Table of Contents

Introduction

While I am working on my pet password manager project (pmanager) a problem is quickly arised where I needed to store username and password pairs in a reliable manner. I could not make any assumptions about where I exactly store and retrieve data. For instance I can’t say something like “this and that entries will always be stored and retrieved in this place in the file”. This approach would not be dynamic. I could use a SQL database and it would make a lot of sense because with it, I could retrieve and store username and password pairs regardless of where it is in the database. For instance I can write a query like “SELECT * FROM ENTRIES WHERE domain=’twitter.com’” and this would bring all username and password pairs regarding “twitter.com”. But this would introduce a whole new dependency to the system like PostgreSQL and would make the project more complex than I like. I could use an encrypted JSON file and retrieve username password pairs like that but it would not ensure the integrity of the data inside. So I set out to write my own key value database which would support the features that I needed (Get, List, Insert, Update, Delete) while ensuring that the data inside is not corrupted. Which turned out to be more fun to implement than other alternatives, I ended up using an encrypted and slightly modified version of this database for my project. (Which will be released soon.)

Why With Rust ?

While I was working on another pet project of mine to teach myself about the inner workings of a shell program by implementing one (with C) (minsh) I was quickly introduced with the concept of memory leaks. After I ran my program I noticed an unnecessary amount of memory usage after investigating this issue using valgrind (checks memory allocation and de-allocation routines.) I noticed that I was not de-allocating some of the memory I was using. While debugging and mitigating this issue was a good learning experience, I did not want give too much attention to the problems that are not directly related to the problem that I want to solve.
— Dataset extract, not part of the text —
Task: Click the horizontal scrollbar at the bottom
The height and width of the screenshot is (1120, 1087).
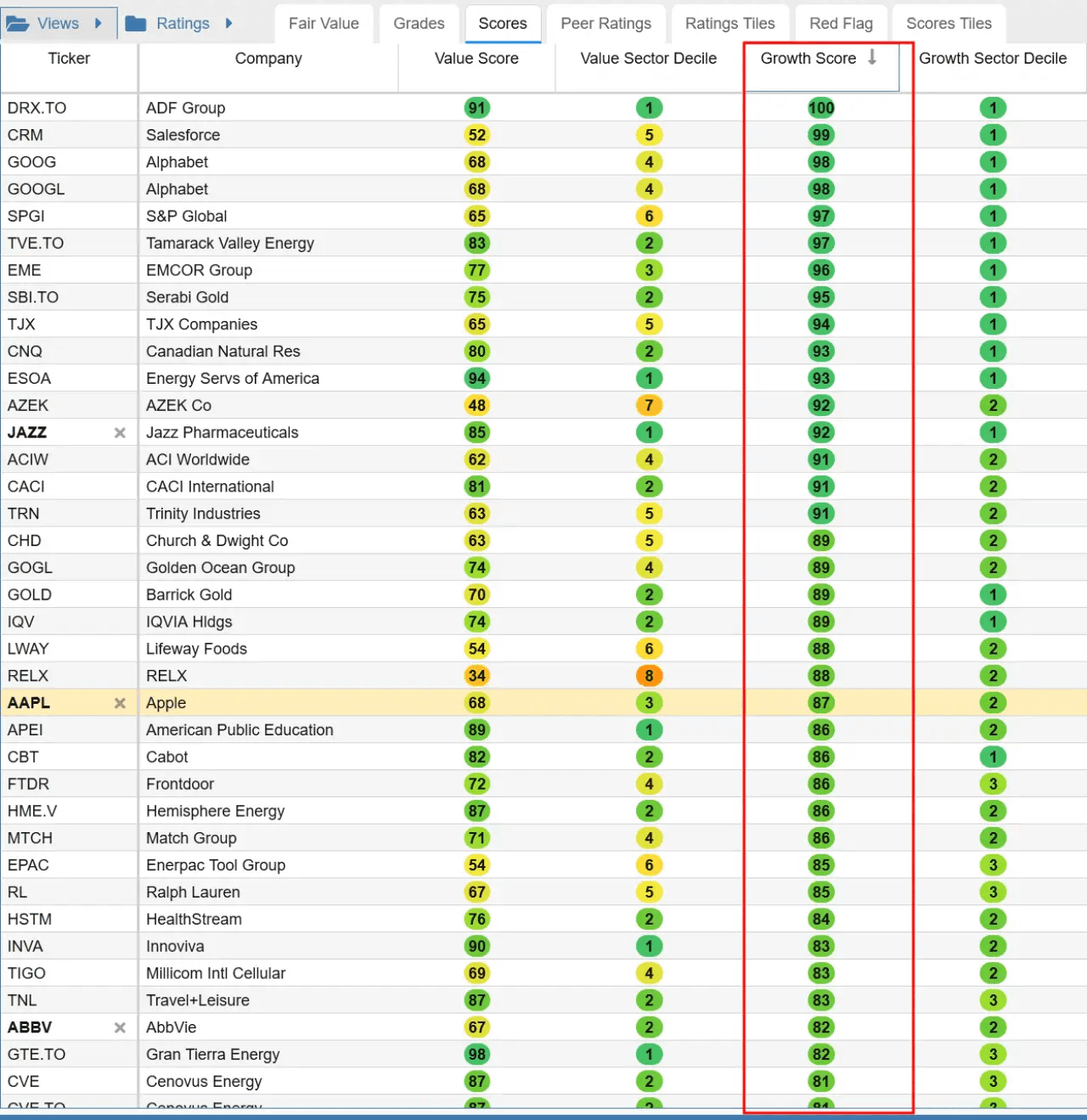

Many programming languages solves this issue with a runtime environment. Java uses a garbage collector which tracks memory and free’s the parts of the memory which no longer used by the program. Which is a solid and field tested approach but this operation is done on runtime which comes with an extra performance penalty.

Rust solves this issue rather cleverly. Rust’s compiler ensures that every allocated memory is dropped when its no longer used. It does this with an ownership system. It calls drop implicitly when a related data goes out of scope. The advantage of this apporach is that there is no runtime penalty anymore. So it runs fast as C while ensuring memory safety.
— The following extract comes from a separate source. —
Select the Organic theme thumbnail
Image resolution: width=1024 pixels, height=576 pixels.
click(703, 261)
Memory leak introduces some security implications than just using unnecessary system resources like denial of service. If for example users can leak memory with an input they give, they can make the program to use even more memory. Which could interrupt the services running on the same system. For more information -> https://owasp.org/www-community/vulnerabilities/Memory_leak

Some pros and cons about Rust:

Pros:

  • Performance and efficient memory usage.
  • Concurrency is easier and safer.
  • A great dependency management and build system.

Cons:

  • Compilation times are long.
  • Development times can be slower while getting started. Compiler can be hard to satisfy sometimes.

Use cases

I want my key value database to:

  • “Get” a specified entry.
  • “List” every entry.
  • “Insert” an entry.
  • “Update” an existing entry.
  • “Delete” an existing entry.

Lets start coding.

Frontend

This is the part that interacts with the backend of our database. It gets the path for our database file and pass that information to the backend (Which I will explaing in the following section.)
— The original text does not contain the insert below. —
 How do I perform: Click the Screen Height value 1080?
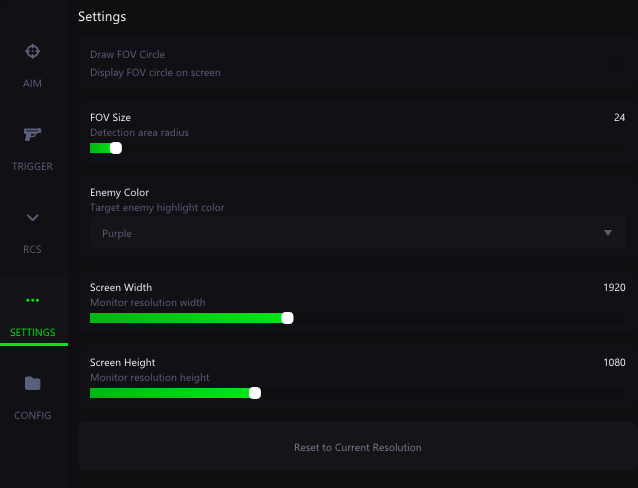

We use “match” to parse the arguments that we need. It allows us to handle every possible case explicitly, so we dont miss any possibility that can come with “&args.command”.

/*
* main.rs
* Code that interacts with our backend.
*/
mod args;

use crate::args::Subcommands;
use libkvdb::KeyValueDB;

use std::path::{Path};

fn main() {
    let args = args::arg_parser();

    let fname = args.path;
    let db_path = Path::new(&fname);

    // opens the database file at path
    let mut store = KeyValueDB::open(db_path).expect("unable to open database file");
    // loads the offsets of any pre-existing data into an in-memory index.
    store.load().expect("unable to load data from database");

    match &args.command {
        Some(Subcommands::Get { key }) => {
            println!("Get {}", key);
            let result = store.get(key.as_bytes()).unwrap().unwrap();
            println!("{:?}", result);
        },
        Some(Subcommands::Insert { key, value }) => {
            println!("Insert {} -> {}", key, value);
            store.insert(key.as_bytes(), value.as_bytes()).unwrap();
        },
        Some(Subcommands::Delete { key }) => {
            println!("Delete -> {}", key);
        },
        Some(Subcommands::Update { key, value }) => {
            println!("Update -> {}, {}", key, value);
        },
        Some(Subcommands::List {  }) => {
            dbg!("list subcommand supplied");
            store.list();
        }
        // prints out generated help message automatically
        None => {}
    }
}

Backend

The first two things that we do is opening our database for reading and writing and loading the offsets of any pre existing data into an in-memory index. (Populating “index” hashmap) What the loading part essentially does is that it matches the data with its position in the file and it inserts it into a hashmap which is the most important part of our db. Opening

 pub fn open(path: &Path) -> io::Result<Self> {
        let f = OpenOptions::new()
            .read(true)
            .write(true)
            .create(true)
            .append(true)
            .open(path)?;
    
        let index: HashMap<ByteString, u64> = HashMap::new();
        Ok(KeyValueDB{ f, index })
    }

Loading the contents to memory.

 pub fn load(&mut self) -> io::Result<()>  {
        let mut f = BufReader::new(&mut self.f);

        // this loop reads db file and maps the positions of records to index hashmap.
        // then we can use these positions to reach our values.
        loop {
            // returns the number of the bytes from the start of the file.
            // this becomes the value of the index.
            let position = f.seek(SeekFrom::Current(0))?;

            dbg!(&position);

            // read a record in the file at its current position
            let maybe_kv = KeyValueDB::process_record(&mut f);

            let kv = match maybe_kv {
                Ok(kv) => {
                    //dbg!(&kv);
                    kv
                },
                Err(err) => {
                    match err.kind() {
                        io::ErrorKind::UnexpectedEof => {
                            break;
                        }
                        _ => return Err(err)
                    }
                }
            };

            self.index.insert(kv.key, position);
            //dbg!(&self.index);
        }

        Ok(())
    }

To load this index into memory, we need to process individual records. A record consists of the checksum of the data, length of the key and length of the value. Then we proceed to allocate just enough data to store this one record. After that we check the integrity of the data by comparing stored checksum and calculating the checksum data in the memory. If these two does not match, it means that the data is corrupted somehow (maybe some other program arbitrarily wrote data to it.) and we panic. We can call “checksum”, “key_len” and “val_len” our header information. We read or write our data by processing this header information. Byteorder crate is used to write data in a deterministic manner, free from specific architecture. So this piece of code can run on little endian systems as well as big endian systems.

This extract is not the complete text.